In other words, securing the Russian grid is a mammoth task even with Russians’ superior expertise when it comes to detecting (and likely exploiting) vulnerabilities. U.S. cyberattacks are certainly possible. How crippling they can be is another matter. The 2015 attack on the Ukrainian regional energy companies left some 225,000 customers without electricity for a few hours; that’s not a lot of damage given the wide array of techniques involved (the attackers even flooded an energy company’s call center with automated calls to make it impossible for customers to report outages). Unless critical equipment is irreparably damaged, it’s usually possible to switch to manual mode, which is what the Ukrainians did.

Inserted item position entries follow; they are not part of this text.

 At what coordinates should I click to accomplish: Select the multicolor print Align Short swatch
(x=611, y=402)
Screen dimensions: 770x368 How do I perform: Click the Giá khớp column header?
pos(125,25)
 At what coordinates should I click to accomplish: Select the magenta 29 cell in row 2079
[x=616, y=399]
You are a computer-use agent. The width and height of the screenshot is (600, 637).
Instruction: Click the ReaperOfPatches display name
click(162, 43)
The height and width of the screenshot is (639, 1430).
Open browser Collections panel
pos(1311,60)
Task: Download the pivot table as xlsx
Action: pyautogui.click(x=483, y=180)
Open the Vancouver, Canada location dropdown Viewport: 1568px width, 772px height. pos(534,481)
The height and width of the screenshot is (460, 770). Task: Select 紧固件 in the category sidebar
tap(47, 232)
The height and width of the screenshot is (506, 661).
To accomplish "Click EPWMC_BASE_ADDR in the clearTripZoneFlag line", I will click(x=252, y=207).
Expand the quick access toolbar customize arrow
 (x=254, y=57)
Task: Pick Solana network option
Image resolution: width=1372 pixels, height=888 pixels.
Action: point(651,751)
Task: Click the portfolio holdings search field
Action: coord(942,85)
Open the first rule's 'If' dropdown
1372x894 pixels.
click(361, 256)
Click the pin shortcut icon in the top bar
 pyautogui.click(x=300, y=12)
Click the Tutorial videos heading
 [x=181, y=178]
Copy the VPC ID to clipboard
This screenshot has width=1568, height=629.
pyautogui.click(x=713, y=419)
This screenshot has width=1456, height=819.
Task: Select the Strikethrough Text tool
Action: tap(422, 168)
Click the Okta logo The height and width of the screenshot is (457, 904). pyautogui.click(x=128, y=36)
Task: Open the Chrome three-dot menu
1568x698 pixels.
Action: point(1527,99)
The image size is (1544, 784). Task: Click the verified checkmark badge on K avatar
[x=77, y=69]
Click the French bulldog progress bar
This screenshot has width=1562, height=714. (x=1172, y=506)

It would be naive, however, to think the Russian government hasn’t been worried about U.S. cyberattacks on the country’s critical infrastructure. So President Donald Trump’s vehement reaction to the New York Times story – he called publishing it “a virtual act of treason” in a tweet – is a little overdone. What’s more telling, though, is the newspaper’s response: It says the Times “described the article to the government” before publication and got no objections.
This raises the question what purpose the article might serve for the government officials who talked to the newspaper and those who vetted the publication. My theory is that they wanted to send a message to the Kremlin – but not specifically that the Cyber Command has increased its activity in the Russian power grid. The Russian political leadership, intelligence and cybersecurity professionals are already aware of these efforts.
Rather, the message concerns the approval procedure for the offensive efforts. The Times story says they occur under new, obscure legislation passed by Congress last summer that allows the defense secretary to authorize “clandestine military activity” in cyberspace without going to the president for approval. It’s one thing for the Russians to know the U.S. is working to infiltrate their country’s infrastructure, but quite another to be aware that intrusions and attacks don’t require White House approval and can happen routinely and without much ado. The U.S. officials are effectively telling Russian President Vladimir Putin not to remonstrate with Trump in case of attack – the U.S. president may not even know what’s happening, and it’ll be perfectly legal.